NAME

threads::tbb - interface to the Threading Building Blocks (TBB) API

SYNOPSIS

# this synopsis is available as examples/incredible-threadable.pl
package Incredible::Threadable;
use threads::tbb;

sub new {
    my $class = shift;
    # make containers which are efficient and thread-safe
    tie my @input, "threads::tbb::concurrent::array";
    push @input, @_;  # coming soon: @input = @_
    tie my @output, "threads::tbb::concurrent::array";
    bless { input => \@input,
            output => \@output, }, $class;
}

sub parallel_transmogrify {
    my $self = shift;

    # Initialize the TBB library, and set a specification of required
    # modules and/or library paths for worker threads.
    my $tbb = threads::tbb->new( requires => [ $0 ] );

    my $min = 0;
    my $max = scalar @{ $self->{input} };
    my $range = threads::tbb::blocked_int->new( $min, $max, 5 );

    my $body = $tbb->for_int_method( $self, "my_callback" );

    $body->parallel_for( $range );
}

sub my_callback {
    my $self = shift;
    my $int_range = shift;

    for my $idx ($int_range->begin .. $int_range->end-1) {
        my $item = $self->{input}->[$idx];

        my $transmuted = $item->transmogrify;

        $self->{output}->[$idx] = $transmuted;
    }
}

package Item;
sub transmogrify {
    my $self = shift;
    "Ex-$self->{id}";
}

package main;
use feature 'say';

unless ($threads::tbb::worker) {  # single script uses can use this
    my $parallel_transmogrificator = Incredible::Threadable->new(
        map { chomp; bless { id => $_ }, "Item" } <>
    );

    $parallel_transmogrificator->parallel_transmogrify();
    say "Turned to $_" for $parallel_transmogrificator->results();
}

DESCRIPTION

This module provides access to a few core TBB API functions to Perl programs.

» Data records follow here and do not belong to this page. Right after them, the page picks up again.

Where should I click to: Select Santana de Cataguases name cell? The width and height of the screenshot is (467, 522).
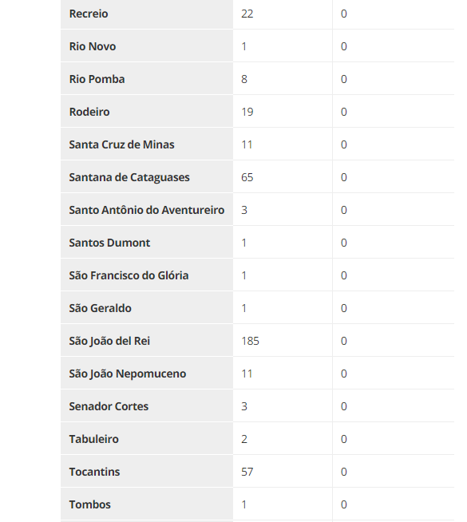(147, 177)
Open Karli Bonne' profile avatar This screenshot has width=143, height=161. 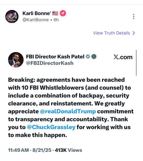pyautogui.click(x=12, y=16)
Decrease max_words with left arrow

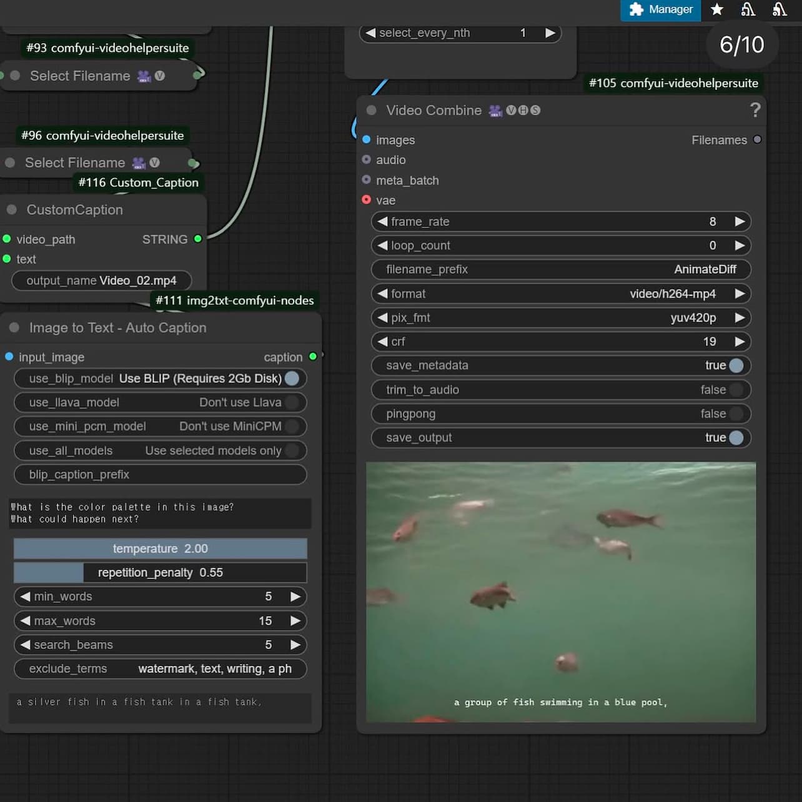(x=26, y=621)
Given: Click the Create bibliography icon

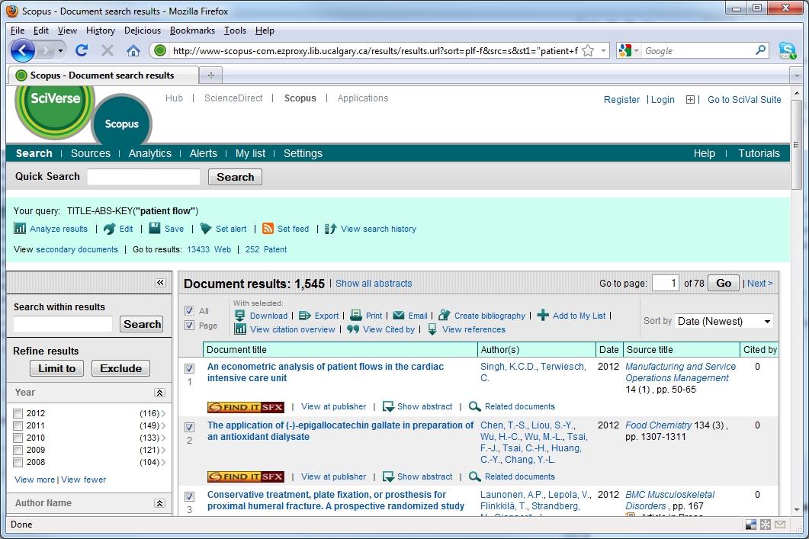Looking at the screenshot, I should pos(445,316).
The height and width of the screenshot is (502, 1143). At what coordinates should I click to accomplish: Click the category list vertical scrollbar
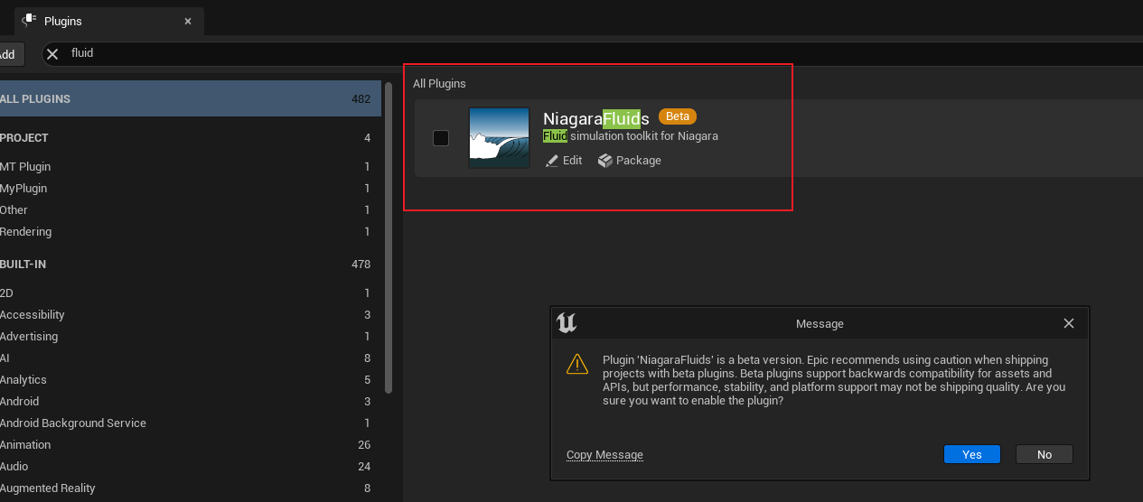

The algorithms employed by TBB are quite different to threads as provided by "use threads;" - instead of directly starting threads and managing their activity and communication/synchronisation, an API is provided that provides data parallelism;

Not a thread-centric API

With threads::tbb, you don't write your algorithms from the perspective of a thread and what the thread should do next. Instead, a selection of parallelism primitives which have been found to be workable and scalable are provided.

Just as when writing "co-operative multi-threading" programs as with Event or POE, the challenge is to break heavy work into small but substantial, generally non-blocking chunks of work. "Substantial" is yet to be quantified; it's likely to be around the ballpark of 1,000's of Perl runloop iterations. Unlike event-based programming, you can freely recurse into the library, start new parallel sections, and expect all runnable tasks to process, up to the number of threads that you started.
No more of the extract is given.